The personnel, as indicated above, has a major role in these issues as the Broncos lack enough bonafide difference-makers on offense to really open things up, but Scangarello’s play-calling deserves scrutiny.
Lock is the one who has to make the reads and choose when and where to throw the football, but Scangarello and his play-calling struggles after the first quarter would be hampering any quarterback's ANY/A.
Perhaps you are a statistician, or anyone with a somewhat analytical brain and thinking to yourself, 'Okay, we get it that ANY/A is an interesting indicator of a passer’s success, but Hello?! 18 completions on 28 attempts in one game? Has anyone heard of sample size?! I mean how different would this be if Hamilton had caught that third down pass?'
You would be resoundingly correct. It is impossible to draw anything definitive from Lock’s first game statistics, let alone his first start as a professional quarterback. If anything, this should simply be an indicator that how the Broncos' victory on Sunday was an offensive anomaly and that Lock should regress towards the mean of league average after he plays the Houston Texans on Sunday.
What it Means
With each passing rep in practice, to each drop-back during a game, the Broncos will need to lengthen the leash for Lock. It is understandable trying to spoon-feed him to start, especially in the context of the issues the Broncos have on offense in personnel, but the ANY/A is a concerning statistic coming out of Lock’s first game.
Houston does not possess the pass-rushing prowess of the Chargers, and the Broncos will much more likely have to play keep-up rather than sit on a lead against DeShaun Watson and the Texans offense.
Does the single-game sample size of Lock’s ANY/A mean much? Probably not.

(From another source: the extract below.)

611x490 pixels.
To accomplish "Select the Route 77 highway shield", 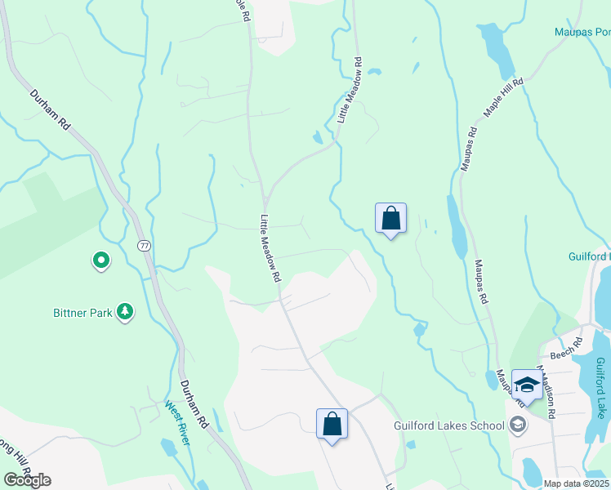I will [144, 245].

But it is a valuable tool in contextualizing his performance as a quarterback. Hopefully, the checkdowns decrease in nature, and Lock is able to hit more high-caliber throws at a higher rate as the season progresses.
The training wheels will likely remain on for the foreseeable future, but given the high rate of checkdowns and dump-offs this past Sunday, it's hard to imagine Lock and the offense being able to keep up and win games for the rest of the season playing like they did against the Chargers.
Hopefully, soon the Broncos can take those training wheels off and, in the least, be the parent holding the bike seat from behind as the child rides along and gains more confidence with just a bit more freedom. Sure, the kid might not be ready to ride the two wheels on the bike by himself, but just how can he progress with the training wheels on? Therein lies the rub.